Notre interlocuteur se rappelle pourtant que les premiers idéologues du Rdpc, qui naît en 1985, avaient proposé à Paul Biya de se décharger de la fonction de président du parti. Une proposition qu’il avait semblé accepter, mais jusqu’au bout, il a gardé la main sur le parti. Pour quelle raison ? « Avoir le contrôle total », poursuit notre source.
Héritage
Cette analyse n’est pas nouvelle. La presse internationale l’a toujours peint comme « un dictateur », voire « un despote ». Des épithètes qui t’horripilent au plus haut point, si on en croit certaines indiscrétions. La raison est fondée : au mitan des années 1980, dans une interview qu’il accorde à une radio française, Paul Biya laisse entendre qu’il veut qu’on se souvienne de lui comme celui qui a amené la démocratie au Cameroun. Trois décennies après, celui qui passait pour un démocrate ‘est de plus en plus présenté comme un tyran dans l’opinion nationale et internationale.
Si cet héritage sombre n’arrange pas Paul Biya, ce dernier, grand taiseux, a toujours laissé le soin aux autres d’organiser la riposte pour soigner son image.

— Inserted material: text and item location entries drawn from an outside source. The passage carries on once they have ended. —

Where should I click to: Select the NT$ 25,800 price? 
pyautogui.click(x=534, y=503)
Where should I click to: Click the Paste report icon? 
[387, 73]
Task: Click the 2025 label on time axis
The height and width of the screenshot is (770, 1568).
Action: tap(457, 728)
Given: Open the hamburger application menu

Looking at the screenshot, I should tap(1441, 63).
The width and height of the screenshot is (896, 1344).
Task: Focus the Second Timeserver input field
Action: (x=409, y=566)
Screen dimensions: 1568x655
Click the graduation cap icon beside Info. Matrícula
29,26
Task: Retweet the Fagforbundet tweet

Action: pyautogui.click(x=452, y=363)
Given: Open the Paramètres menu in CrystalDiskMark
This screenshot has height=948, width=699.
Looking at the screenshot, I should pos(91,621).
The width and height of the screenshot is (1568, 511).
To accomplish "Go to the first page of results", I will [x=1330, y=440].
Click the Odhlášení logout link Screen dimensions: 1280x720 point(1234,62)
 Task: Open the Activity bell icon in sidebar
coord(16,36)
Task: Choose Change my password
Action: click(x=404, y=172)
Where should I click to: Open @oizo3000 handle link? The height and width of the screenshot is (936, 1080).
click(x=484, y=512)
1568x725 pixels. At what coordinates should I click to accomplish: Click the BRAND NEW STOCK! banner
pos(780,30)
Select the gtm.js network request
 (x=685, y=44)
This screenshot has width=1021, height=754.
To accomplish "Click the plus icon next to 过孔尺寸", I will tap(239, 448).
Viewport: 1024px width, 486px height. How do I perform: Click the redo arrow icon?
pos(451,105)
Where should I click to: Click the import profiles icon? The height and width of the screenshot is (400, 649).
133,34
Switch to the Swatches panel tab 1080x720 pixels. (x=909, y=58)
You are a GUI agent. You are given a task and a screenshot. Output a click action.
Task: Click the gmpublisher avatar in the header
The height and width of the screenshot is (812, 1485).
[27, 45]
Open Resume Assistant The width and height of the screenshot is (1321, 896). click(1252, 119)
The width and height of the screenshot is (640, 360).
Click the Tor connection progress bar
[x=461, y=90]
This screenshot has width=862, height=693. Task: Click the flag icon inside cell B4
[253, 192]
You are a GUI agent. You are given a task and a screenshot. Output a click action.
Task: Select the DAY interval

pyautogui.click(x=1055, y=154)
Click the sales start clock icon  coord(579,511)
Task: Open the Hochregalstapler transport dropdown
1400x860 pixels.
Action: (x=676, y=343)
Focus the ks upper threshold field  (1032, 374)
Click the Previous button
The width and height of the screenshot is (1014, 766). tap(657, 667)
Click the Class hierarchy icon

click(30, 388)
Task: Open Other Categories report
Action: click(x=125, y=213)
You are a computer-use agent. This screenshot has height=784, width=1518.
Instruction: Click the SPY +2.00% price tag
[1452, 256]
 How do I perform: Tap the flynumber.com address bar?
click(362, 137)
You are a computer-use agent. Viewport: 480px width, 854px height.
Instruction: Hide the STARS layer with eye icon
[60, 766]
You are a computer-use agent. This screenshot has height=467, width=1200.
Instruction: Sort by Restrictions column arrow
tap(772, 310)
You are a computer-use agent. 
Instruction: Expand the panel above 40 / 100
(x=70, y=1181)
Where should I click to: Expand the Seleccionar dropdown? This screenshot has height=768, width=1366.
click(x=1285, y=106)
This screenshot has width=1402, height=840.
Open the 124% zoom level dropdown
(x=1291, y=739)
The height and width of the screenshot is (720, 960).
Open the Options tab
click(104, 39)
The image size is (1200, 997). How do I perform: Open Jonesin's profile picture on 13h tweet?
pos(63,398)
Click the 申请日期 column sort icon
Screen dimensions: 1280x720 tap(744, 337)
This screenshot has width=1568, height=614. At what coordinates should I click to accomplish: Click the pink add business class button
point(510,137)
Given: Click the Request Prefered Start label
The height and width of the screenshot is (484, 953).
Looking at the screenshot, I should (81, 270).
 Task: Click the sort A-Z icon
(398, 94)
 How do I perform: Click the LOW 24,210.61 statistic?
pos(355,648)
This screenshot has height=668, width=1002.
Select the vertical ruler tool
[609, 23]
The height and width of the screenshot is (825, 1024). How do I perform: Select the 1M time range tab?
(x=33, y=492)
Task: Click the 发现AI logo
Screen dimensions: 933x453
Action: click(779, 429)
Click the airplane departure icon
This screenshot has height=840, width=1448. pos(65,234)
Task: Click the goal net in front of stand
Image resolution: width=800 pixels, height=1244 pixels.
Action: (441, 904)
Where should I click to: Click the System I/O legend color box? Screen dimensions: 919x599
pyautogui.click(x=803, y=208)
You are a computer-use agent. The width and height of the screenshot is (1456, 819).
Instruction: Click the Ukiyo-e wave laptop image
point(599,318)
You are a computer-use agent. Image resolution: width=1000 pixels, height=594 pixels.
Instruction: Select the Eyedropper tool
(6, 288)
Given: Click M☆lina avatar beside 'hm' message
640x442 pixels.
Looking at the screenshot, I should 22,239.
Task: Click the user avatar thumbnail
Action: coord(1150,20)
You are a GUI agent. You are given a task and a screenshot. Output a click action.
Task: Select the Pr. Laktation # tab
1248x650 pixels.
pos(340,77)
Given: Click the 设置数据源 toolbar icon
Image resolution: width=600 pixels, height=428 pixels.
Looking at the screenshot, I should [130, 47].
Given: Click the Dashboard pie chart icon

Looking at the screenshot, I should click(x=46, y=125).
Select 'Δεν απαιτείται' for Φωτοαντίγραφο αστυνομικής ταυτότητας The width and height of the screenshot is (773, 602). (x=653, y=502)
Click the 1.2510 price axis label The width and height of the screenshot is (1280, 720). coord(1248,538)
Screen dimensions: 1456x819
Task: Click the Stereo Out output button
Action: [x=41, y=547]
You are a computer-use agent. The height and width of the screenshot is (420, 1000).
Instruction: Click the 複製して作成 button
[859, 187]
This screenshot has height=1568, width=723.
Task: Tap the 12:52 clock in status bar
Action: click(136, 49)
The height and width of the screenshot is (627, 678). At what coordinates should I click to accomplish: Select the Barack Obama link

Les cadres du parti au pouvoir n’ont de cesse de dire que les libertés s’expriment avec plus de 300 partis politiques. En guise de réponse, les observateurs avertis de la scène politique rétorquent que ce foisonnement des partis politiques n’est qu’une « démultiplication scissipare du parti unique ».
A défaut d’utiliser ses collaborateurs, le locataire du palais d’Etoudi a souvent fait venir des cabinets de communicants dans le but de soigner son image. « Mais ces stratégies sont déjà à bout de souffle. Le temps a fait son effet », fait savoir la source citée plus haut.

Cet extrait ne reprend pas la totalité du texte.